=== Descrição da tarefa ===
Prossiga com o texto sobre o Irã a partir da última frase apresentada.

=== Texto citado ===

....

A crise iraniana está sendo sequestrada por quem se considera antiimperialista ou pró-democratas, confundindo sua verdadeira complexidade.

Ao visitar o Irã no ano passado com o objetivo de cobrir as eleições parlamentares, descobri um país completamente em desacordo com a maioria das descrições. Acabei discutindo sobre o sociólogo Durkheim com um produtor de discos de música clássica num cine-café e debatendo a situação política nas cidades santas xiitas com um guarda tradicionalista de uma mesquita do sul de Teerã. Sentei para beber vodka clandestina numa festa e discutir os limites da liberdade pessoal a respeito das regras de vestuário islãmico com uma professora liberal que, contudo, usava o lenço na cabeça. Até as atitudes dos partidários do presidente Ahmadinejad que conheci no campo eram complexas e confundiam o que eu acrediava que sabia. O Irã, como se vê, zomba de como o ocidente gostaria de enquadrar sua realidade.

....

=== Dados brutos ===
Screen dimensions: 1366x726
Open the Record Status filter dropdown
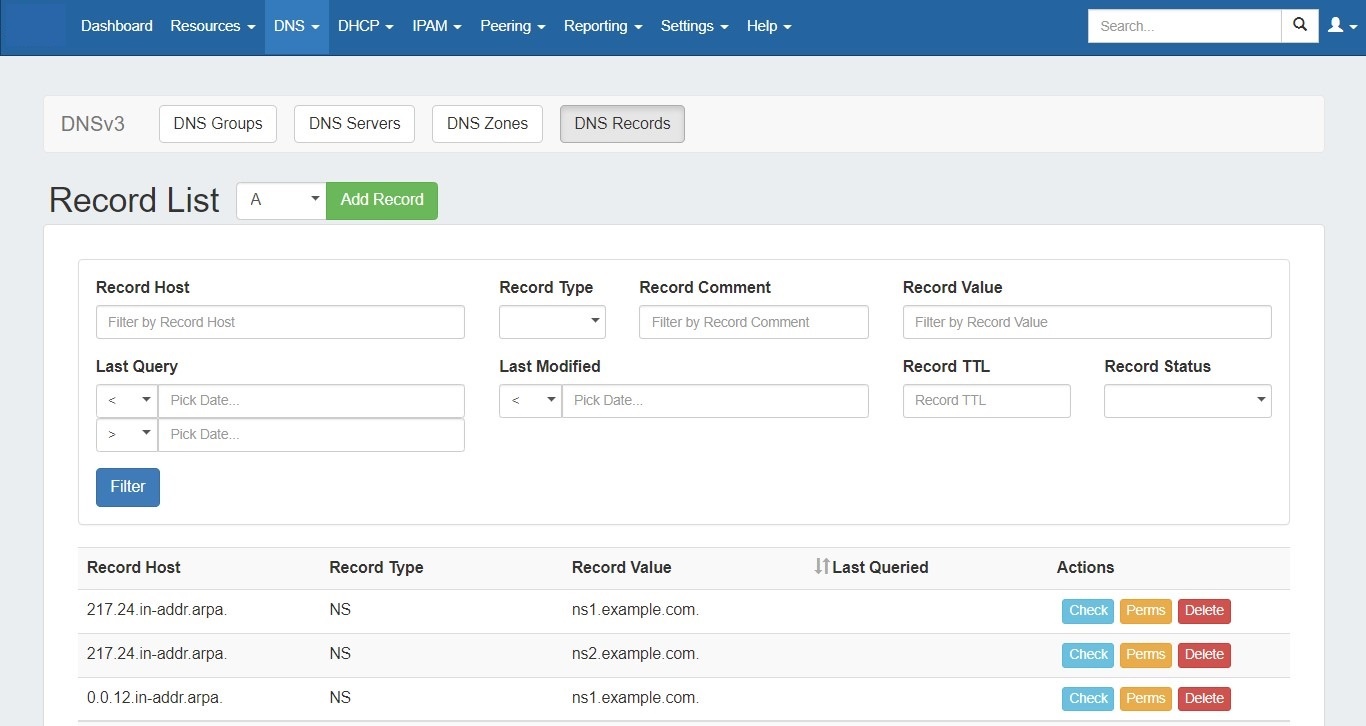coord(1187,401)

....

=== Resultado da tarefa ===
Isso torna amiúde desconcertante ler muitos dos pontos de vista expressos durante a crise eleitoral do Irã: tenho tido de me esforçar muito para reconhecer o lugar que se pinta. É preocupante, porque, se há uma coisa que aprendi nos últimos quinze anos cobrindo informativamente tantas crises, é de que modo as descrições simplificadas ou distorcidas dos fatos se assentam facilmente como verdades, no lugar de serem postas em tela de juízo. E de que modo tão perigoso, assim como o Iraque deixou claro, esas falsas imagens alimentam os processos de tomada de decisões dos governos ocidentais.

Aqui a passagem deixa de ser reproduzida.